Rows on where targets appear:
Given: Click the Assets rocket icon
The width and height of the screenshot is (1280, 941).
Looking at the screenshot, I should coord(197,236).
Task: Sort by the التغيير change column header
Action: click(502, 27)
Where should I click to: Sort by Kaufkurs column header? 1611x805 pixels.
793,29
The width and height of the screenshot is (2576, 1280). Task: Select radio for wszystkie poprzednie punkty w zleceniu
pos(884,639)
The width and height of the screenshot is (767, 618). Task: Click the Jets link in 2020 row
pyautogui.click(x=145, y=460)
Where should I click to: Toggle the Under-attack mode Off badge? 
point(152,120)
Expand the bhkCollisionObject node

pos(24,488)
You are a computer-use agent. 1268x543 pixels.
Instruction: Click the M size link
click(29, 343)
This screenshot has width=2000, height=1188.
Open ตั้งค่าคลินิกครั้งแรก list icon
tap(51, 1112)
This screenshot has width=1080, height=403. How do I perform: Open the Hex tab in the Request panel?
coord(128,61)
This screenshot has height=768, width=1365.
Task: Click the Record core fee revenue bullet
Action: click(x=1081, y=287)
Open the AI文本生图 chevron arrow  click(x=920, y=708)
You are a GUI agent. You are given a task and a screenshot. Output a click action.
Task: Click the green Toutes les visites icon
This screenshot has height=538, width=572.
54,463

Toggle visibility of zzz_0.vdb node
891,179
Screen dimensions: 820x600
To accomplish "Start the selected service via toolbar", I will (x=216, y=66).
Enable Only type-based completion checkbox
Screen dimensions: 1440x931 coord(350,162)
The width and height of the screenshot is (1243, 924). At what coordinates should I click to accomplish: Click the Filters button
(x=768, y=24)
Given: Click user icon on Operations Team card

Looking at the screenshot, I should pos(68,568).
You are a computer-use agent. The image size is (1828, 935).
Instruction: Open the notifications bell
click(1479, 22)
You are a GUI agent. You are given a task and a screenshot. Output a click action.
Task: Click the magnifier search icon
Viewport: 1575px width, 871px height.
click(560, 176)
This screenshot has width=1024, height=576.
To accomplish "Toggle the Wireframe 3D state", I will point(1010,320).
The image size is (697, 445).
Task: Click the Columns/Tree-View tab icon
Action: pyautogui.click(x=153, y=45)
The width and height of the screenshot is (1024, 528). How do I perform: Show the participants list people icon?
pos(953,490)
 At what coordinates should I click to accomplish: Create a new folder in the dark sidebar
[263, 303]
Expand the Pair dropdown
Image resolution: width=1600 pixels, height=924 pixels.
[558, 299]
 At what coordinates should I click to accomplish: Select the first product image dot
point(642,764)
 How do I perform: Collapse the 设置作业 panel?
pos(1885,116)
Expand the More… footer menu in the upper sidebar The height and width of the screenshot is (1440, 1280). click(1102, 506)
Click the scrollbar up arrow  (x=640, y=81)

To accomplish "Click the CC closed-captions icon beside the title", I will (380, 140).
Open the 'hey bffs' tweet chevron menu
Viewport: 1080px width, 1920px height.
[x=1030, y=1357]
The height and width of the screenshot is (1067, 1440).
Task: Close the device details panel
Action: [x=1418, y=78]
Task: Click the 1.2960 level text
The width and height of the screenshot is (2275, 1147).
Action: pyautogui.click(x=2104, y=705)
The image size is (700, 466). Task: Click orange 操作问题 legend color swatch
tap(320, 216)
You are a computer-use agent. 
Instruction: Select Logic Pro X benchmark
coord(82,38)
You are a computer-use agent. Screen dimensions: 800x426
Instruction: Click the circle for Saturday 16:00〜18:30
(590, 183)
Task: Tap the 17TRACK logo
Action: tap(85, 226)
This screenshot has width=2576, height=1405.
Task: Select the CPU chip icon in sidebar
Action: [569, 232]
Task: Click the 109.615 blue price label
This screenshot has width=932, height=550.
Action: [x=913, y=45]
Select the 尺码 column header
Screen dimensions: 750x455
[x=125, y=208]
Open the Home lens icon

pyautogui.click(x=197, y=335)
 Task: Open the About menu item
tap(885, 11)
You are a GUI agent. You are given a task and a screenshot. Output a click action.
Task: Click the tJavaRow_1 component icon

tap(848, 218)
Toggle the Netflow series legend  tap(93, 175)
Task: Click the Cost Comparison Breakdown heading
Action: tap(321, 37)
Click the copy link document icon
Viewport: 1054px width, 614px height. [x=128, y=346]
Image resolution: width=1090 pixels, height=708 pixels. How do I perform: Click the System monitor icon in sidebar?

*What is required*.
Return, without any change, the part of the data that runs from its very first line through the line containing "pos(884,639)".

*Task result*.
Given: Click the Assets rocket icon
The width and height of the screenshot is (1280, 941).
Looking at the screenshot, I should coord(197,236).
Task: Sort by the التغيير change column header
Action: click(502, 27)
Where should I click to: Sort by Kaufkurs column header? 1611x805 pixels.
793,29
The width and height of the screenshot is (2576, 1280). Task: Select radio for wszystkie poprzednie punkty w zleceniu
pos(884,639)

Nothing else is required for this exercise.